思えば昨日の今頃は、準備の忙しさに目を回しながらも、いよいよか、と心が逸っていた。さらに一昨日の今頃は、妹の中の君が来て、久しぶりの再会に心を躍らせていた。それが今宵、またもや崩れた天気を映したように、心の中にも雨がしとど降っている。
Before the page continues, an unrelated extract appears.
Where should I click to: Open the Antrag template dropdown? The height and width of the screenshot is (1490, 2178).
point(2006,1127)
今朝早くになって、痩せて幸福感が薄まった恵比寿様のようにニコニコした神祇伯が部屋を訪れた。
「遠の君、昨晩は婿殿の牛車が賊に襲われるなど、一時はどうなることかと思いましたが、恙なく初夜をお過ごしのこと、お慶び申し上げます」
入ってくるなりそう言うものだから、私はあっけにとられてしまった。
宛木は昨晩の首尾を神祇伯にお伝えしていないのか。宛木に目をやると、「お伝えしたはずでございます」と小声で返してきて、腑に落ちない様子である。
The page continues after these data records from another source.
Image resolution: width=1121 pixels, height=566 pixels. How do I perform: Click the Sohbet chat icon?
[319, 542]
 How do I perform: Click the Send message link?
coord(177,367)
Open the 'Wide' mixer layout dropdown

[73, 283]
「ふふふ。やはり女の方は初夜を迎えられると美しさが際立つと言いますが、その通りですね。今朝の遠の君は、何やらしどけなく、なまめかしく」
それは、あれから悶々としてしまって寝付くことができず、疲れているためだ。
「賊をたたきのめして一人ですんなりこの寝殿までたどり着くとは。もっと手間取るものと思っていましたが、さすがは険しい絶間を通り抜けてきた猛者です。それで、もう後朝の文は届きましたか。後学のため、人間の筆跡というものを見てみたいものです」
「いえ、さすがに文は来ないのではないかと」
私が言葉を選びながらそれだけ言うと、神祇伯は一瞬顔を曇らせた。でもすぐに幸の薄い恵比寿様に戻った。
「そうですか。梅太郎殿も、長旅でお疲れでしょうし、まだこの世界の歌のやりとりに慣れていないのかもしれませんね。なあに、ご心配には及びませんよ。なんせ、お二人はお若いですからね。この老神祇伯などは、形にばかり捕らわれ、いらぬ取り越し苦労ばかりするのが悪いところです。若い二人が寄り添えば、自然と良き夫婦になるものですのにね。ねえ、宛木。私は年よりじみてしまったね」
「大殿様も若夫婦殿もあまりお年は変わらぬではありませぬか。皆さままだまだお若くいらっしゃいますよ」
「そうだね、まだまだ花の盛りなのだからね。もちろん宛木もだよ。ところが、私は、私だけは老体もいいところなんですよ……。梅太郎殿も遠の君も、若くっていいなぁ」
神祇伯が突然肩を震わせ始めたので、私と宛木は顔を見合わせた。
「まあ、大殿様、お酒を召してらっしゃいますのね」
そういえば先ほどからしきりとしゃっくりをしている。それで宛木がした報告もきちんと理解されていないのだろう。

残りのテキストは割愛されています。